2008 Barnes & Noble Discover Award Winner
2009 Alabama Library Association Fiction Winner
“They are twin black holes of desperation: the family well, down which, one summer night, 9-year-old Tess Moore watches an unknown woman throw her baby, then steal away; and the mine where her father spends his coal-black days. Narrated in turn by Tess, her siblings, and her parents—each haunted by the unfathomable act of that shadow woman—Gin Phillips's novel, The Well and the Mine is part mystery, part meditation on poverty, race, and community in small-town America during the 1930s. A quietly bold debut, full of heart.”
—O, The Oprah Magazine
“‘After she threw the baby in, nobody believed me for the longest time.’ So begins this astonishing debut novel, a story told in the five voices of an Alabama family in the 1930s. Tess, the middle child, is 9 on the night she sees the woman throw a baby into their well. When the baby is found, already dead, Tess and her sister devote their lives to figuring out who the unfortunate woman was. Much like ‘To Kill a Mockingbird,’ ‘The Well and the Mine’ is about the strange contortions forced on humanity by racism and poverty. The family's hometown, Carbon Hill, is a coal-mining town, run largely by a single company. Tess' father works in the mine. During their search for the ‘Well Woman,’ Tess and her sister learn a great deal about desperation and deprivation but also about dignity. Gin Phillips has a remarkable ear for dialogue and a tenderhearted eye for detail; you can hear the pecans and hickory nuts falling from the trees and feel the stillness of a hot summer night. A whisper runs through the novel -- the ghosts of places and people and luscious peach pies, making it a strange combination of dream and nightmare, nightmare and dream.”
—The Los Angeles Times
"Evocative first novel ... moves skillfully between the points of view. With a wisp of suspense, Phillips fully enters the lives of her honorable characters and brings them vibrantly to the page."
—Publishers Weekly
“When you close the book, you'll miss these characters. But The Well and the Mine doesn’t just give you characters who’ll stay with you—it gives you a whole world.”
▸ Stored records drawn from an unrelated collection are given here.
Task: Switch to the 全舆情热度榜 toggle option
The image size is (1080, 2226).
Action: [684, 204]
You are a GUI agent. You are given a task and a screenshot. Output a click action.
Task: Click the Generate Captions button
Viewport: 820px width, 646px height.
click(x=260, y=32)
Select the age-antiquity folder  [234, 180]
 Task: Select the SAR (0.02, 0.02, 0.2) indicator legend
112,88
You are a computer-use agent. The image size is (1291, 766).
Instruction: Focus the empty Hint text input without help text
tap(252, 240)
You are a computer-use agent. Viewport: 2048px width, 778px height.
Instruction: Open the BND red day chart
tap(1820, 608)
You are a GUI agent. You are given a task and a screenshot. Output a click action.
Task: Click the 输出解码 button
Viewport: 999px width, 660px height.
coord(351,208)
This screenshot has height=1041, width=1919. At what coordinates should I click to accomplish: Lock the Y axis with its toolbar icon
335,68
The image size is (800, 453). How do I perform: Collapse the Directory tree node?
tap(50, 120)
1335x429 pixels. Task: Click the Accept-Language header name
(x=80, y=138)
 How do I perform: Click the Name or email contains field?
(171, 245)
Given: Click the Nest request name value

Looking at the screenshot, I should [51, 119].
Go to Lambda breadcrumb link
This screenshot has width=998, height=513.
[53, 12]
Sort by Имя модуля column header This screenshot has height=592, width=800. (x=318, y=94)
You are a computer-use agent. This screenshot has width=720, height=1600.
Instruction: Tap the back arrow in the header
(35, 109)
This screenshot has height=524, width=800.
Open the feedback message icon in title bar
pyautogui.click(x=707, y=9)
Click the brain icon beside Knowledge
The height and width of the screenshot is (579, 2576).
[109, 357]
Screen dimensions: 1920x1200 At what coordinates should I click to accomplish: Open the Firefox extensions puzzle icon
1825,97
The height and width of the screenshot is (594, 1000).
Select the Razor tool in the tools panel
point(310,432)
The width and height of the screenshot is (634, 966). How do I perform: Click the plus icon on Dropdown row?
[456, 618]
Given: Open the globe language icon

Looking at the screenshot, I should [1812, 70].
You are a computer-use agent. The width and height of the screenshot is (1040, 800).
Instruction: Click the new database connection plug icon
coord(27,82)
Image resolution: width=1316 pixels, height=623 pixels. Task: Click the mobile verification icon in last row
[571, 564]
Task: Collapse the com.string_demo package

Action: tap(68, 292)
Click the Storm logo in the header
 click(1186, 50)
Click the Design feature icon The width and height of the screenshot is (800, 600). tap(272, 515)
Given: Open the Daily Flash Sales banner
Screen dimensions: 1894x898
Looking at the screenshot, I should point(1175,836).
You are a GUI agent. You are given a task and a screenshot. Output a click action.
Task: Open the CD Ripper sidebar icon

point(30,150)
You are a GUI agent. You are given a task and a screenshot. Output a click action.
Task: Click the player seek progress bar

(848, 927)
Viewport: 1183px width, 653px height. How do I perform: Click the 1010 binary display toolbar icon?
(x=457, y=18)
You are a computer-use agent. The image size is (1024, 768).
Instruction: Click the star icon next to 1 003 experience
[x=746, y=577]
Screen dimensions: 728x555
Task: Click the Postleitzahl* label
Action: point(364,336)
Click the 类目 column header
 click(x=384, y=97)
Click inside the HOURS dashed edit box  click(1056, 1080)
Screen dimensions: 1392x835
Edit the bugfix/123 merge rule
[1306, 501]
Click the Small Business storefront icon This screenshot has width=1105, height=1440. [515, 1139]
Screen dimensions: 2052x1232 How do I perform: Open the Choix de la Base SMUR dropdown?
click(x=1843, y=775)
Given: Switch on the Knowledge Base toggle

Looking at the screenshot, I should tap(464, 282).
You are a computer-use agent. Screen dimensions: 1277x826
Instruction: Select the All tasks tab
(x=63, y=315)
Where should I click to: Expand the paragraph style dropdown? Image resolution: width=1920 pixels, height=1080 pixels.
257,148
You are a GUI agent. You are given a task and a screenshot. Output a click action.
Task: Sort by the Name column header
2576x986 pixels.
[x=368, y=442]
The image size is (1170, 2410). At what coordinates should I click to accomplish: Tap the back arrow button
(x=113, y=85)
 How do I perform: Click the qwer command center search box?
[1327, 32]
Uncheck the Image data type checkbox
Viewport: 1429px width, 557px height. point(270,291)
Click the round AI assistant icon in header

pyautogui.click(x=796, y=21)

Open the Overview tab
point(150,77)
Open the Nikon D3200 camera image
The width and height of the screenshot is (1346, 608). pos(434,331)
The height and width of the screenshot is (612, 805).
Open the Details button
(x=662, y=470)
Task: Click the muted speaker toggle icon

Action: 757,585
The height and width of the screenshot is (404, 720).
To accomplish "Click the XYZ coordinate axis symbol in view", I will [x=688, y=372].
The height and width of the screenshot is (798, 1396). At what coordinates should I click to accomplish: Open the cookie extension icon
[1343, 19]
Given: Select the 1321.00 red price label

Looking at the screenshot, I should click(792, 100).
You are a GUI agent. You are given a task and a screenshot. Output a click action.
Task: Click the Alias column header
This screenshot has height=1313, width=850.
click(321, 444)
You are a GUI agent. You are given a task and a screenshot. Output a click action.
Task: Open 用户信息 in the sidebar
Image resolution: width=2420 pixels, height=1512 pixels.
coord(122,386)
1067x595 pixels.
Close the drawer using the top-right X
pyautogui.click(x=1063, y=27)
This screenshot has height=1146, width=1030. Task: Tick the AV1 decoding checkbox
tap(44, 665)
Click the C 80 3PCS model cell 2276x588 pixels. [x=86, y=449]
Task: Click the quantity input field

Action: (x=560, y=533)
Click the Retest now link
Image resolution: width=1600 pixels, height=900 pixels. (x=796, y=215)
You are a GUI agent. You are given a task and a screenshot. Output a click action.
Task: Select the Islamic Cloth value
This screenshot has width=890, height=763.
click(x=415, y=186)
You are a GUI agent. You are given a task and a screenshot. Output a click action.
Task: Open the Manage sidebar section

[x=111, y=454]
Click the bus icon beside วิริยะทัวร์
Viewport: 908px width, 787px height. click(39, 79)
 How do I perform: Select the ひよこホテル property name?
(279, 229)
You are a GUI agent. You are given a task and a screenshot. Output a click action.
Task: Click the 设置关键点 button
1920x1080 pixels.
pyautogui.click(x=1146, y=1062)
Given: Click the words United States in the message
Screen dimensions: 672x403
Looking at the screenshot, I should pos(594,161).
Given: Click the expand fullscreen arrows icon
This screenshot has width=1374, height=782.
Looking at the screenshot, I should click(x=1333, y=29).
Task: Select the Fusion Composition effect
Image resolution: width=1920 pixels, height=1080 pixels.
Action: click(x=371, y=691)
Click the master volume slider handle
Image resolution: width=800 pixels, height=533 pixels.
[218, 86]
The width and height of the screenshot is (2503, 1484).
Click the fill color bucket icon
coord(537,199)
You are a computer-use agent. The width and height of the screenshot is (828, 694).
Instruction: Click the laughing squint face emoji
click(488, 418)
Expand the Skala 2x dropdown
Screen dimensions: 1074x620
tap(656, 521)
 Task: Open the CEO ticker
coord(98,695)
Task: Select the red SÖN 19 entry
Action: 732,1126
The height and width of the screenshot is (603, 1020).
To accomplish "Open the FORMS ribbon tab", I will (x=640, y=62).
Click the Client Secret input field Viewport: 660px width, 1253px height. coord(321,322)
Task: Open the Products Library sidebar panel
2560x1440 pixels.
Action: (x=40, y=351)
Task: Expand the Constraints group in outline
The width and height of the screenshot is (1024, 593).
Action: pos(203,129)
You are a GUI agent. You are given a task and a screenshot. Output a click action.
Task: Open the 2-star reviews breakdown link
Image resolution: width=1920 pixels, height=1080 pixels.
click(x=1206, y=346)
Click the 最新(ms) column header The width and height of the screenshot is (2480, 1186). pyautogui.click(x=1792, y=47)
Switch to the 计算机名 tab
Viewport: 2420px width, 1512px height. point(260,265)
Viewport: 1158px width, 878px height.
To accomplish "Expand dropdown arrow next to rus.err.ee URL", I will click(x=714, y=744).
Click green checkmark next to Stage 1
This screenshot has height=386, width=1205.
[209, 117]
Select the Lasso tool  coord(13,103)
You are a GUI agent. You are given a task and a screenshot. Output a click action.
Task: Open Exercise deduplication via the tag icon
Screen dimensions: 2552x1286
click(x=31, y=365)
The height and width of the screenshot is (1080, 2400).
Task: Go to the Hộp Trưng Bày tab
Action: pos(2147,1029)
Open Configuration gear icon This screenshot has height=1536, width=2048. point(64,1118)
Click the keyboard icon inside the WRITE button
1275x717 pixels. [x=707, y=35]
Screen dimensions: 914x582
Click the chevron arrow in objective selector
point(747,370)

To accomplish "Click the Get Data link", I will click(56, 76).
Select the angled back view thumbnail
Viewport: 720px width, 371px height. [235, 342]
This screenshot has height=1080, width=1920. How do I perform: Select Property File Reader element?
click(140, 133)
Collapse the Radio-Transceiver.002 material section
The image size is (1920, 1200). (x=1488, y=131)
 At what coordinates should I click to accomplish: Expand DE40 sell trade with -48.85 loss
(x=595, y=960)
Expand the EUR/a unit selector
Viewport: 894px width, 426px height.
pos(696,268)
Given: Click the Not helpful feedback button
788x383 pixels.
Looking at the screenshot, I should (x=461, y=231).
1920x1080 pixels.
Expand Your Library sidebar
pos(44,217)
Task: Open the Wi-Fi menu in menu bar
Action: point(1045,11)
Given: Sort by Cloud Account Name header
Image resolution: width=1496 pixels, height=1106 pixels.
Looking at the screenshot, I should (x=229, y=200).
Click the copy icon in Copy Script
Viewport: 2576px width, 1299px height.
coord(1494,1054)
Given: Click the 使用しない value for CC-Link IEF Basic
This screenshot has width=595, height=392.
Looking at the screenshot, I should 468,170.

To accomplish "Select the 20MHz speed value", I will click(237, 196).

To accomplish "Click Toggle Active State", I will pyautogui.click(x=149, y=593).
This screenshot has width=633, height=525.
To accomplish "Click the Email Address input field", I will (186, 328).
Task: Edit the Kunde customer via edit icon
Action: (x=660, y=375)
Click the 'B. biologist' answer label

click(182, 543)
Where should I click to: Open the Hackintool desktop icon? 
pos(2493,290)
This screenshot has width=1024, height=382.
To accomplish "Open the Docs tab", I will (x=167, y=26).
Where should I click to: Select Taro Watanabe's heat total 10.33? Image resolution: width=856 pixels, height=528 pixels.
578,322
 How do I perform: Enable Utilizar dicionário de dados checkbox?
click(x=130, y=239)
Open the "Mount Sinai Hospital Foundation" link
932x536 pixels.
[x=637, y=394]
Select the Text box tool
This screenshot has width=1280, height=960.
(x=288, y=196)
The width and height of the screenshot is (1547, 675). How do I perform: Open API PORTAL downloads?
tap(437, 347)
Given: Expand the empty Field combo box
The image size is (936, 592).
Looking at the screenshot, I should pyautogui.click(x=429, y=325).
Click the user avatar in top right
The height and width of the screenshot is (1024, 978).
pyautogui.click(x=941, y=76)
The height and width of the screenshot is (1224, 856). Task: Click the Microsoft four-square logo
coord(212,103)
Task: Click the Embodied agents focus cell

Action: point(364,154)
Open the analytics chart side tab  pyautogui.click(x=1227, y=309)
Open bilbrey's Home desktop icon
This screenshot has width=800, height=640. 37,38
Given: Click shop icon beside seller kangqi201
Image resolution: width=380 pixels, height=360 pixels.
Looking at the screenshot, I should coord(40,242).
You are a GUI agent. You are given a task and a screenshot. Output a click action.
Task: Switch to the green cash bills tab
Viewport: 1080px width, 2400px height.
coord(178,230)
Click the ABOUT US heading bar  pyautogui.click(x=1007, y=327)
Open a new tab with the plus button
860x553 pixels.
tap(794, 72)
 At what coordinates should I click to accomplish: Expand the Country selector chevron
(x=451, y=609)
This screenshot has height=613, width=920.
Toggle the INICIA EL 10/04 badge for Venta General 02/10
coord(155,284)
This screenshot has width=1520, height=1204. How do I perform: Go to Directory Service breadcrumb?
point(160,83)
—Fannie Flagg, author of Fried Green Tomatoes at the Whistle Stop Cafe and Daisy Fay and the Miracle Man
"The Well and the Mine is an enthralling book, enthralling in the best way, without a whiff of showoffy pyrotechnics or earnest sentimentality. Like Willa Cather’s, Phillips’ language is deep, clear, strong, and true; and her characters are at once interestingly familiar, human, refreshingly strange, and complex. The novel’s structure is deceptively sophisticated — the narrative flow is so compelling, it almost obscures the subtle technical skill that went into its making. The Well and the Mine is pure pleasure to read, and achieves the quietest but most rewarding of literary endeavors: a good story, well told. Gin Phillips is truly a great new American writer.”